▶ _Your task_
Write out the entries below again, swapping every "Instruction" for "Command" and keeping everything else the same.

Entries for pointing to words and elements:
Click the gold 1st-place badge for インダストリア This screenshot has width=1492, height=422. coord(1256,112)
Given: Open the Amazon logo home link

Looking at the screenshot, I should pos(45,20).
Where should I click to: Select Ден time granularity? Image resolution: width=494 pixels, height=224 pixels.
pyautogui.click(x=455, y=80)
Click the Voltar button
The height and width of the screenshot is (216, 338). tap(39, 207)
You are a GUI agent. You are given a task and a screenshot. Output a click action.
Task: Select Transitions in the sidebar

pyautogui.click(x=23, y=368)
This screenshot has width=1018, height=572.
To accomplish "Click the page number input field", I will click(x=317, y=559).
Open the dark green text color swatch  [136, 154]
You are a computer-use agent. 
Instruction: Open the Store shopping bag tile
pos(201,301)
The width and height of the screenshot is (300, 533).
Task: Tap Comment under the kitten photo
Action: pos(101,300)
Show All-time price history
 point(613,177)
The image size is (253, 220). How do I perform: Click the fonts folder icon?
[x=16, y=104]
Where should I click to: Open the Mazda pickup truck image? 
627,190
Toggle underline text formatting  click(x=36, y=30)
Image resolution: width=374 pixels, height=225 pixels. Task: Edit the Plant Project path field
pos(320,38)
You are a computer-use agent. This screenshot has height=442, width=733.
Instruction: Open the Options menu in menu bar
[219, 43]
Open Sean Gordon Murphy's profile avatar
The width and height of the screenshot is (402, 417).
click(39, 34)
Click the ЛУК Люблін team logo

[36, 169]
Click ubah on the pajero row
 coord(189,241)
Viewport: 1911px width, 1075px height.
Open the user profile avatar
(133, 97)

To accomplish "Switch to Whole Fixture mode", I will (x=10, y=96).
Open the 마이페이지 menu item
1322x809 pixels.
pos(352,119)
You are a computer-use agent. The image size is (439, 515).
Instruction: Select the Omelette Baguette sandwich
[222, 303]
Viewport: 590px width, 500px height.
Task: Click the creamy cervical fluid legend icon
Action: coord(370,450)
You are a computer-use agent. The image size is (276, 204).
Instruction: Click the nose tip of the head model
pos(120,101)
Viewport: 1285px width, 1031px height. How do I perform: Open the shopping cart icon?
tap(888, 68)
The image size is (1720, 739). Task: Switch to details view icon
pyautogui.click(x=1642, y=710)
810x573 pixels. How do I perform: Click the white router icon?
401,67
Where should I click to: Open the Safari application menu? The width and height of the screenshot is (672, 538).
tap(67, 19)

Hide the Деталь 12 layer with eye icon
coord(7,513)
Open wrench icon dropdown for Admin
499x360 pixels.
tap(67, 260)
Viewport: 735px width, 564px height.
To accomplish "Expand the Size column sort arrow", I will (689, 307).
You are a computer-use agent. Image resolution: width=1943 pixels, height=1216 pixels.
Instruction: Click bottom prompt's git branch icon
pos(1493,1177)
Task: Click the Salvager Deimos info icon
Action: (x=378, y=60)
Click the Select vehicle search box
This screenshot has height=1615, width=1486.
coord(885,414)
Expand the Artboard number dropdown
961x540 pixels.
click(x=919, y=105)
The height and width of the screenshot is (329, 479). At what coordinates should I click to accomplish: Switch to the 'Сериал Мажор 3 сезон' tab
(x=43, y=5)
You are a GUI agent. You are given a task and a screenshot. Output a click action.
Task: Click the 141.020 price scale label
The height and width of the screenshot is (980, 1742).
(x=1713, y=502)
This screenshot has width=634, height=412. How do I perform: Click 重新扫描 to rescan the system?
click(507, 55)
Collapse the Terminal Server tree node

▶ _Full solution_
Click the gold 1st-place badge for インダストリア This screenshot has width=1492, height=422. coord(1256,112)
Given: Open the Amazon logo home link

Looking at the screenshot, I should pos(45,20).
Where should I click to: Select Ден time granularity? Image resolution: width=494 pixels, height=224 pixels.
pyautogui.click(x=455, y=80)
Click the Voltar button
The height and width of the screenshot is (216, 338). tap(39, 207)
You are a GUI agent. You are given a task and a screenshot. Output a click action.
Task: Select Transitions in the sidebar

pyautogui.click(x=23, y=368)
This screenshot has width=1018, height=572.
To accomplish "Click the page number input field", I will click(x=317, y=559).
Open the dark green text color swatch  [136, 154]
You are a computer-use agent. 
Command: Open the Store shopping bag tile
pos(201,301)
The width and height of the screenshot is (300, 533).
Task: Tap Comment under the kitten photo
Action: pos(101,300)
Show All-time price history
 point(613,177)
The image size is (253, 220). How do I perform: Click the fonts folder icon?
[x=16, y=104]
Where should I click to: Open the Mazda pickup truck image? 
627,190
Toggle underline text formatting  click(x=36, y=30)
Image resolution: width=374 pixels, height=225 pixels. Task: Edit the Plant Project path field
pos(320,38)
You are a computer-use agent. This screenshot has height=442, width=733.
Command: Open the Options menu in menu bar
[219, 43]
Open Sean Gordon Murphy's profile avatar
The width and height of the screenshot is (402, 417).
click(39, 34)
Click the ЛУК Люблін team logo

[36, 169]
Click ubah on the pajero row
 coord(189,241)
Viewport: 1911px width, 1075px height.
Open the user profile avatar
(133, 97)

To accomplish "Switch to Whole Fixture mode", I will (x=10, y=96).
Open the 마이페이지 menu item
1322x809 pixels.
pos(352,119)
You are a computer-use agent. The image size is (439, 515).
Command: Select the Omelette Baguette sandwich
[222, 303]
Viewport: 590px width, 500px height.
Task: Click the creamy cervical fluid legend icon
Action: coord(370,450)
You are a computer-use agent. The image size is (276, 204).
Command: Click the nose tip of the head model
pos(120,101)
Viewport: 1285px width, 1031px height. How do I perform: Open the shopping cart icon?
tap(888, 68)
The image size is (1720, 739). Task: Switch to details view icon
pyautogui.click(x=1642, y=710)
810x573 pixels. How do I perform: Click the white router icon?
401,67
Where should I click to: Open the Safari application menu? The width and height of the screenshot is (672, 538).
tap(67, 19)

Hide the Деталь 12 layer with eye icon
coord(7,513)
Open wrench icon dropdown for Admin
499x360 pixels.
tap(67, 260)
Viewport: 735px width, 564px height.
To accomplish "Expand the Size column sort arrow", I will (689, 307).
You are a computer-use agent. Image resolution: width=1943 pixels, height=1216 pixels.
Command: Click bottom prompt's git branch icon
pos(1493,1177)
Task: Click the Salvager Deimos info icon
Action: (x=378, y=60)
Click the Select vehicle search box
This screenshot has height=1615, width=1486.
coord(885,414)
Expand the Artboard number dropdown
961x540 pixels.
click(x=919, y=105)
The height and width of the screenshot is (329, 479). At what coordinates should I click to accomplish: Switch to the 'Сериал Мажор 3 сезон' tab
(x=43, y=5)
You are a GUI agent. You are given a task and a screenshot. Output a click action.
Task: Click the 141.020 price scale label
The height and width of the screenshot is (980, 1742).
(x=1713, y=502)
This screenshot has width=634, height=412. How do I perform: Click 重新扫描 to rescan the system?
click(507, 55)
Collapse the Terminal Server tree node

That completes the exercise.